Learning Sparse Structured Ensembles with SG-MCMC and Network Pruning


Nov 07, 2017 (modified: Nov 07, 2017) ICLR 2018 Conference Blind Submission readers: everyone Show Bibtex
  • Abstract: A ensemble of neural networks is known to be more robust and accurate than an individual network, however with linearly-increased cost in both training and testing. In this work, we propose a two-stage method to learn Sparse Structured Ensembles (SSEs) for neural networks. In the first stage, we run SG-MCMC with group sparse priors to draw an ensemble of samples from the posterior distribution of network parameters. In the second stage, we apply weight-pruning to each sampled network and then perform retraining over the remained connections. In this way of learning SSEs with SG-MCMC and pruning, we reduce memory and computation cost significantly in both training and testing of NN ensembles, while maintaining high prediction accuracy. This is empirically verified in the experiments of learning SSE ensembles of both FNNs and LSTMs.

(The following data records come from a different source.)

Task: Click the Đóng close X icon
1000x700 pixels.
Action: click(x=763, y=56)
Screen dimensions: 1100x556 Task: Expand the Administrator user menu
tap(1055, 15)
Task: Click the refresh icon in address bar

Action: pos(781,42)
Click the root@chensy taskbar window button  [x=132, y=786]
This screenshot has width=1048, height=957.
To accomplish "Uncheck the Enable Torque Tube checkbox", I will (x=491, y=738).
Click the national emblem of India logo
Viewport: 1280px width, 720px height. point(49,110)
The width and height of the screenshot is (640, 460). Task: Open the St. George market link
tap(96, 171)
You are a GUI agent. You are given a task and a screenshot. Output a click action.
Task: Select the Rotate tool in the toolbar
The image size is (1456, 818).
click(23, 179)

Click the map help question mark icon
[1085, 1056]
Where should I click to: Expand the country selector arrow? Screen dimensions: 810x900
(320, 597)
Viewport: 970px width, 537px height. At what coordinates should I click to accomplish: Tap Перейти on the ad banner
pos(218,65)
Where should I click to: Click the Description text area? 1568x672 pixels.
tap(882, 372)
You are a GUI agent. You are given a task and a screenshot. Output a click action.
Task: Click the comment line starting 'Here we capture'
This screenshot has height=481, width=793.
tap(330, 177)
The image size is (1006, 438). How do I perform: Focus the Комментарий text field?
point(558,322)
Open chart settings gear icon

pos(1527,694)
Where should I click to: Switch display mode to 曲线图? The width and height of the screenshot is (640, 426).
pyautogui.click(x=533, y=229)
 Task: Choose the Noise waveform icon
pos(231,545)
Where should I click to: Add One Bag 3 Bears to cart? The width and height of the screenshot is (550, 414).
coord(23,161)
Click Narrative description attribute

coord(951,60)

For example, in LSTM based language modeling (LM), we obtain 12\% relative improvement in LM perplexity by learning a SSE of 4 large LSTM models, which has only 40\% of model parameters and 90\% of computations in total, as compared to a state-of-the-art large LSTM LM.
  • TL;DR: Propose a novel method by integrating SG-MCMC sampling, group sparse prior and network pruning to learn Sparse Structured Ensemble (SSE) with greater performance and significantly lower cost than traditional methods.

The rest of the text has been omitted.